Native from southern New Jersey and Delaware south to Florida and Texas, Wax Myrtle or Southern Bayberry is a southern species, hardy only to zone 7. A closely related species, Northern Bayberry (Morella pensylvanica), occurs along the northern coastal plain from Newfoundland south to North Carolina but differs in its smaller size and its semi-evergreen to deciduous foliage. This Northern Bayberry is common along Virginia’s outer Coastal Plain on Eastern Shore and near Virginia Beach but otherwise is rare in the inner Coastal Plain where the Wax Myrtle (Southern Bayberry) is widespread. The Wax Myrtle is found in a wide variety of Coastal Plain habitats from the upper dunes and interdune swales to maritime swamps and forests to tidal marshes and swamps to successional pine-hardwood forests.

Wax Myrtle Around Salt pond. Photo by Betsy Washington

Wax Myrtles are adaptable shrubs tolerant of poor sterile soils, high winds, waterlogged soils, salt and salt spray and can grow in sun or part shade. Their roots contain nitrogen fixing bacteria producing the needed nitrogen to allow the Wax Myrtle to thrive in extremely poor, infertile soils. Tolerance of salt and salt spray makes them an excellent plant for use near the coast and Chesapeake Bay. They prefer acidic soils but will prosper in sandy, loam and even heavy clay soil. Their ability to sucker into colonies is ideal for bank or shoreline stabilization and they are quite useful in wetland restoration gardens and riparian buffer plantings. They are perfect for naturalizing but are also at home in more formal landscapes where they can be pruned into a handsome evergreen hedge as in the Herb Garden at the National Arboretum in Washington, D.C. or they can be limbed up into a handsome small evergreen tree, revealing the smooth gray, almost white bark.

Wax covered gray fruits of Wax Myrtle.
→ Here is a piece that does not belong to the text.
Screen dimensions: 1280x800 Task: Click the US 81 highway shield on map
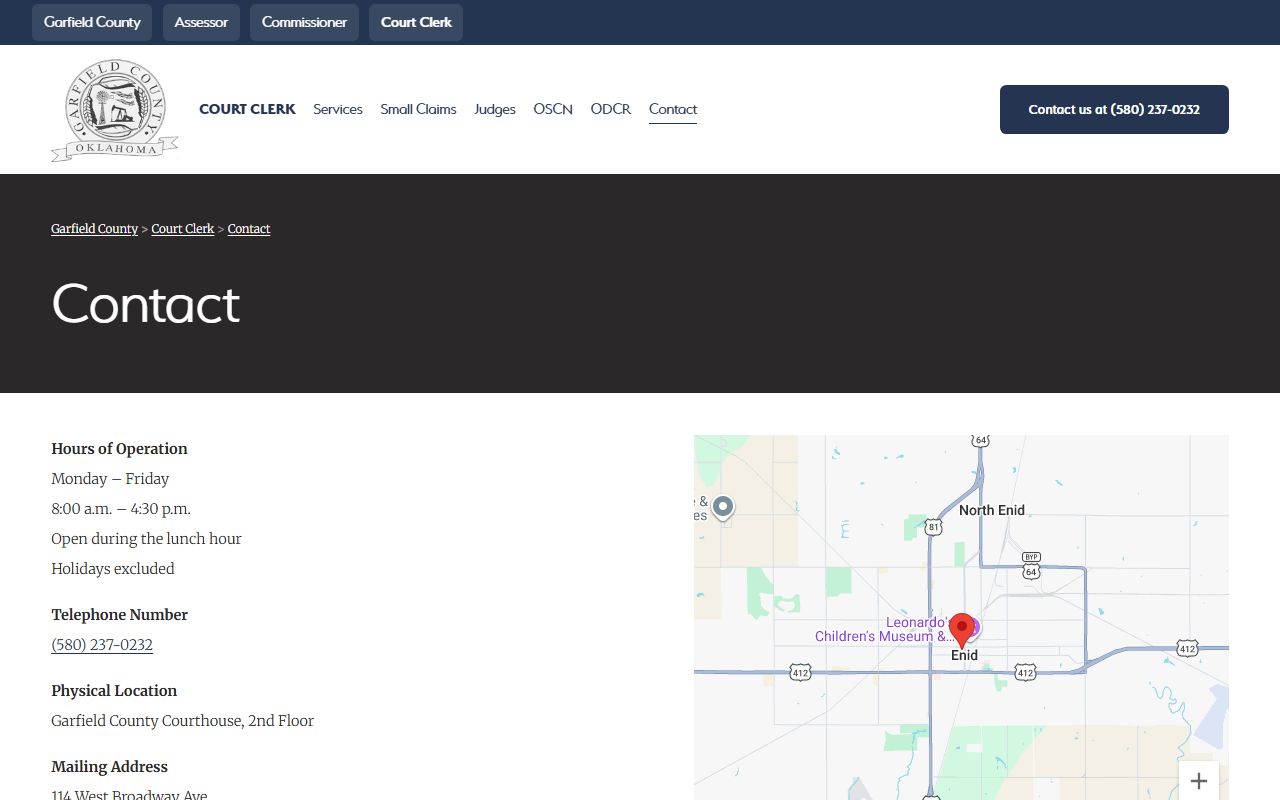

Photo by Betsy Washington

The persistent fruit of Wax Myrtles provide critical food for a variety of songbirds through the winter months. In fact, the beautiful Yellow-rumped Warblers, once named Myrtle Warbler for their affinity for this shrub, are already busy cruising the Wax Myrtles near my shoreline feeding on the fruit . Other songbirds that relish the fruit include tree swallows, bluebirds, catbirds, kingbirds, Carolina wrens, and a variety of sparrows and woodpeckers. Wax Myrtles also provide critical shelter for a variety of wildlife at other times of year as well as being a host for the Red-banded Hairstreak butterfly.

Yellow-rumped warbler in Wax Myrtle. Photo by Betsy Washington

Humans have long used the fruit of this species for medicinal purposes and to make bayberry candles, soaps, and sealing wax. Colonists made delightfully fragrant bayberry candle wax from the berries by picking and boiling up to 15 pounds of berries to make just 1 pound of wax. Considering that the abundant berries are only 1/8” in diameter, that’s a lot of berry picking! Colonial folklore states that if you light a new bayberry candle on Christmas Eve, you’ll have health, wealth, and prosperity in the coming year.

Plant this aromatic and tough shrub in your garden or along your shoreline and light a bayberry candle this Christmas Eve or Winter Solstice and enjoy the wealth of life and the benefits this beautiful shrub will bring to your garden.


Wax Myrtle was the Northern Neck Native Plant Society December 2022 Plant of the Month.